La directive sur le devoir de vigilance (Corporate Sustainability Due Diligence Directive, « directive CSDD »), après des débats vifs, a été adoptée par le Parlement européen le 24 avril 2024[1]. Ce texte complètera les autres textes européens ayant institué en particulier des obligations de transparence en matière de durabilité pour les entreprises (directive CSRD sur la publication d’informations en matière de durabilité), dans le secteur financier (règlement SFDR sur la publication d’informations en matière de durabilité dans le secteur des services financiers) ainsi que le règlement taxinomie.

Bien que moins ambitieux qu’initialement envisagé, le texte final instaure au niveau européen un devoir de vigilance pour les grandes entreprises européennes ou opérant en Europe, consistant à identifier, hiérarchiser, prévenir et atténuer les impacts négatifs (et, le cas échéant, y remédier) de leur activité sur les droits humains et environnementaux, tels que définis par les standards internationaux, et ce tout au long de la chaîne de valeur.

### [SEGMENT DE DONNÉES]

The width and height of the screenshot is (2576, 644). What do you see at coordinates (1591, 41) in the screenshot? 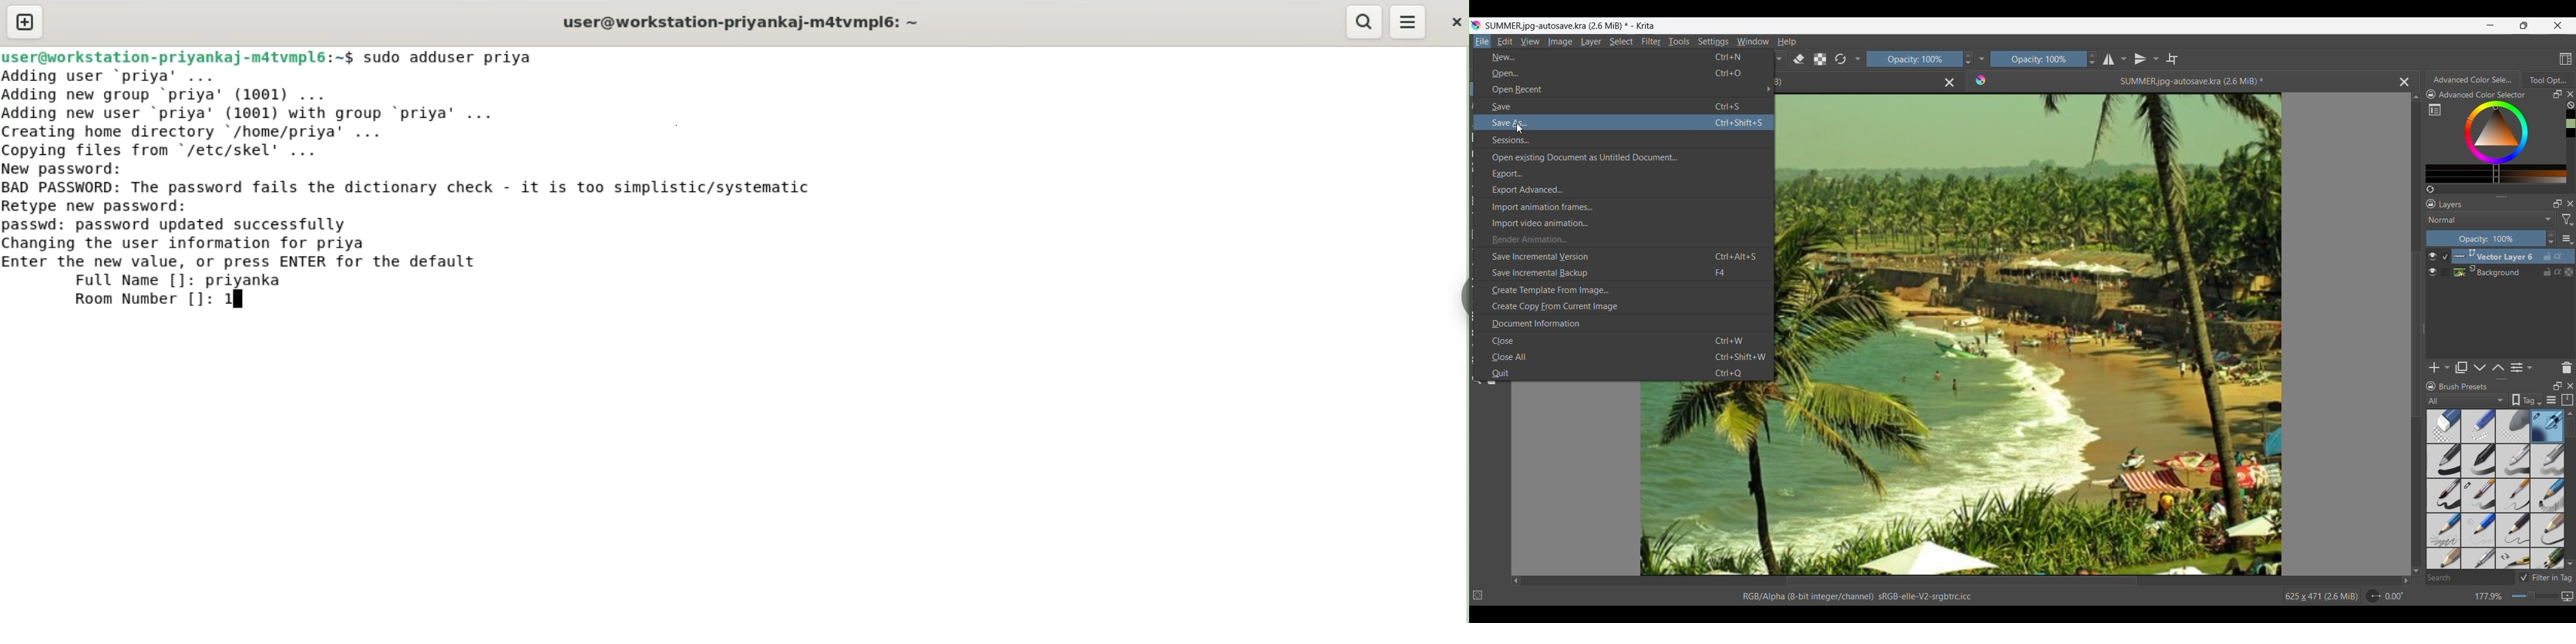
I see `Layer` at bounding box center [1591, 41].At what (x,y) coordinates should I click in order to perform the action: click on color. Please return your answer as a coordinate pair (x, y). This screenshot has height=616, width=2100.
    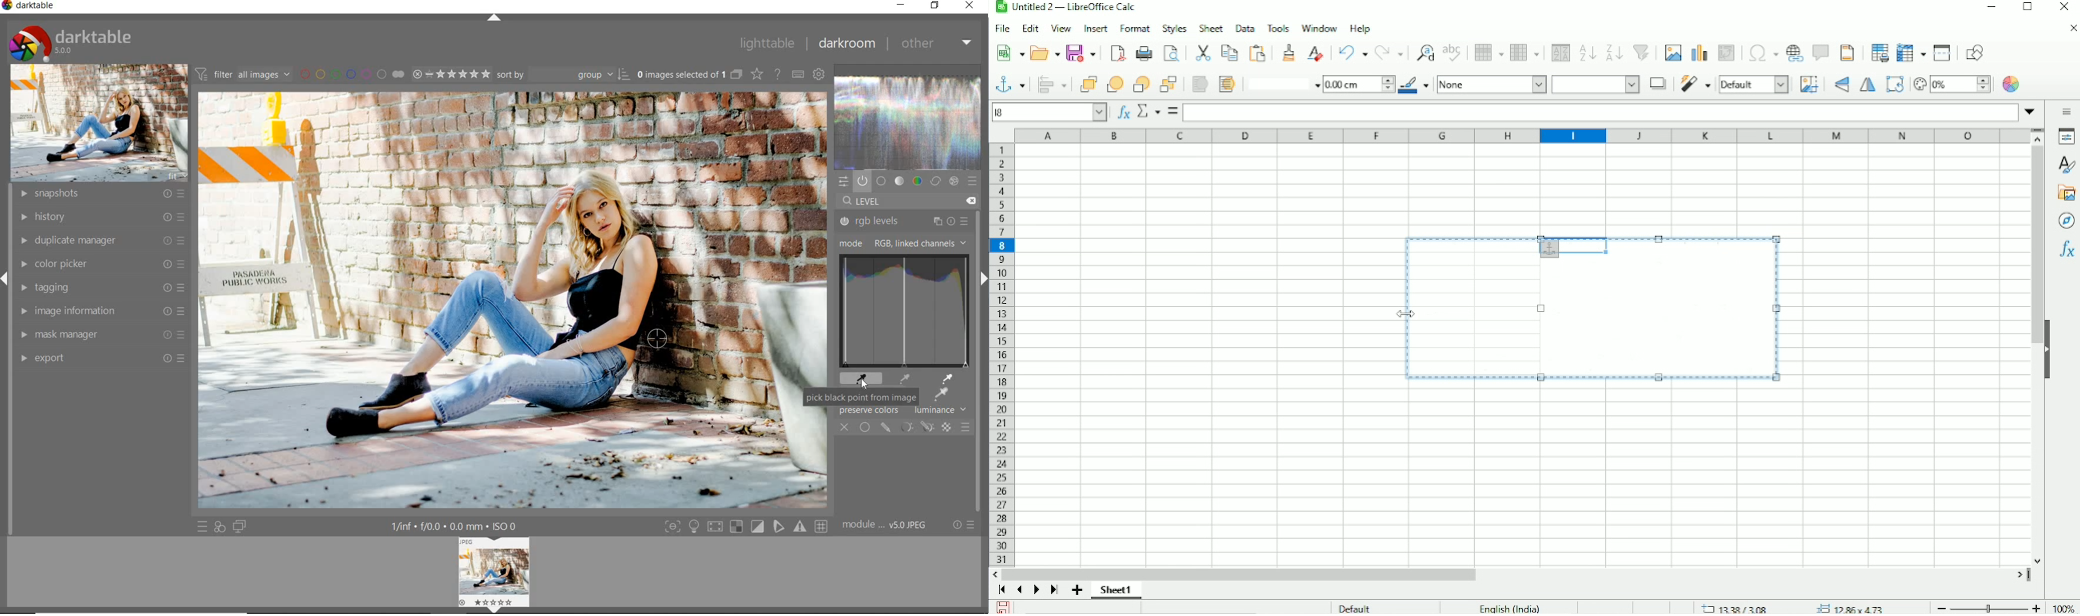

### [CONSIGNES]
Transcrivez fidèlement le passage du texte fourni qui va de « La directive sur » jusqu'à « le règlement taxinomie. » inclus. Appuyez-vous uniquement sur le texte fourni.

### [SOLUTION PROPOSÉE]
La directive sur le devoir de vigilance (Corporate Sustainability Due Diligence Directive, « directive CSDD »), après des débats vifs, a été adoptée par le Parlement européen le 24 avril 2024[1]. Ce texte complètera les autres textes européens ayant institué en particulier des obligations de transparence en matière de durabilité pour les entreprises (directive CSRD sur la publication d’informations en matière de durabilité), dans le secteur financier (règlement SFDR sur la publication d’informations en matière de durabilité dans le secteur des services financiers) ainsi que le règlement taxinomie.